* Задания *
[1] Повторите дословно фрагмент текста о лете между словами "Я совсем забросила" и "купил ящик клубники.", включая их.
[2] Где, согласно тексту о лете, был куплен ящик клубники?
[3] Продолжите текст о лете с того места, на котором он заканчивается.

* Фрагмент страницы *
★ ★ ★ ★

Я совсем забросила ЖЖ, но это не повод иногда не собирать здесь осколки записок из разных других мест.
Странное получается лето, но - лето, а лето - священная штука для таких сумасшедших теплозависимых, как я. Поэтому главное, что оно вообще есть.
***
- Привет, я сегодня страшный зверь психанул, - говорю я с порога. - И я купил ящик клубники.
Я люблю приезжать в этот дом всегда, но летом это особое удовольствие, потому что ужасно похоже на летние каникулы в школе. Можно сидеть на балконе, только что не болтая ногами в окно - высоко и подоконники слишком узкие - гонять чаи и смотреть, как поздно и с неохотой темнеет июньское небо.
Можно привезти тебе ящик клубники, случайно купленный на трассе, с грузовика, "нет, полкило вам не взвесим, только опт", чёрт знает где. По дороге, конечно, отложить часть ягод в пакет, залить водой и помыть по-походному, бултыхая эти самые ягоды в этом самом пакете и думая, что, надо же, неужто всё-таки лето? Рулить одной рукой, таскать клубничины другой и выкидывать хвостики за стекло, опущенное по долгожданному теплу почти до конца - кажется, в этом году так ещё не было.

★ ★ ★ ★

Сохранённые объекты
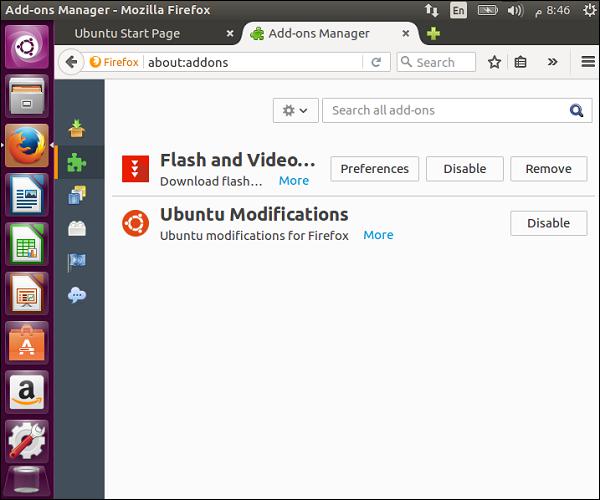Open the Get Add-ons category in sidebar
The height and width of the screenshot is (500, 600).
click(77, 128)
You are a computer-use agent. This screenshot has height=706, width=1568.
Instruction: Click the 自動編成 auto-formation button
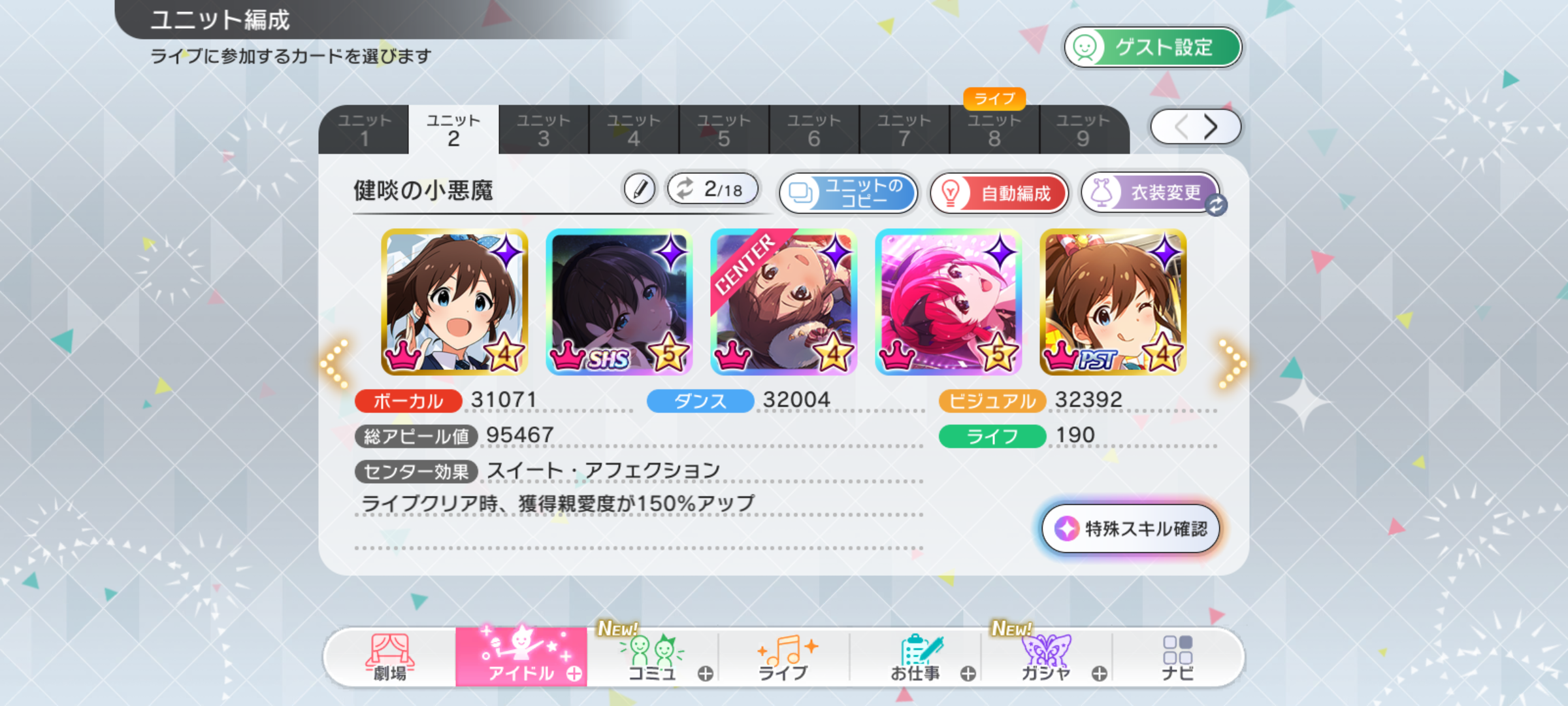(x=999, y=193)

★ ★ ★ ★

* Результаты выполнения *
[1]
Я совсем забросила ЖЖ, но это не повод иногда не собирать здесь осколки записок из разных других мест.
Странное получается лето, но - лето, а лето - священная штука для таких сумасшедших теплозависимых, как я. Поэтому главное, что оно вообще есть.
***
- Привет, я сегодня страшный зверь психанул, - говорю я с порога. - И я купил ящик клубники.

[2] На трассе, с грузовика.

[3]
В этом году много чего ещё не было, долгие холода, позднее лето, завтра опять обещают одиннадцать градусов и дожди, но чёрт их знает уже, вдруг не сбудется? Вдруг всё-таки останется лето, июнь, ящик клубники, пристроенный на скамейке у подъезда, пока мы, сходив забрать из машины остатки роскоши, заболтались со случайно встреченными друзьями. Пока заполночь стоит тишина, та самая безветренная тишина тёплой ночи, по которой безошибочно и всегда определяешь самое невероятное время года: лето впереди на две трети, небо до конца не темнеет, сухой и слегка пыльный асфальт похож на театральную сцену, а вокруг ни души, и кажется, что вот именно так и будет всегда, хотя, конечно же, на самом деле максимум до рассвета.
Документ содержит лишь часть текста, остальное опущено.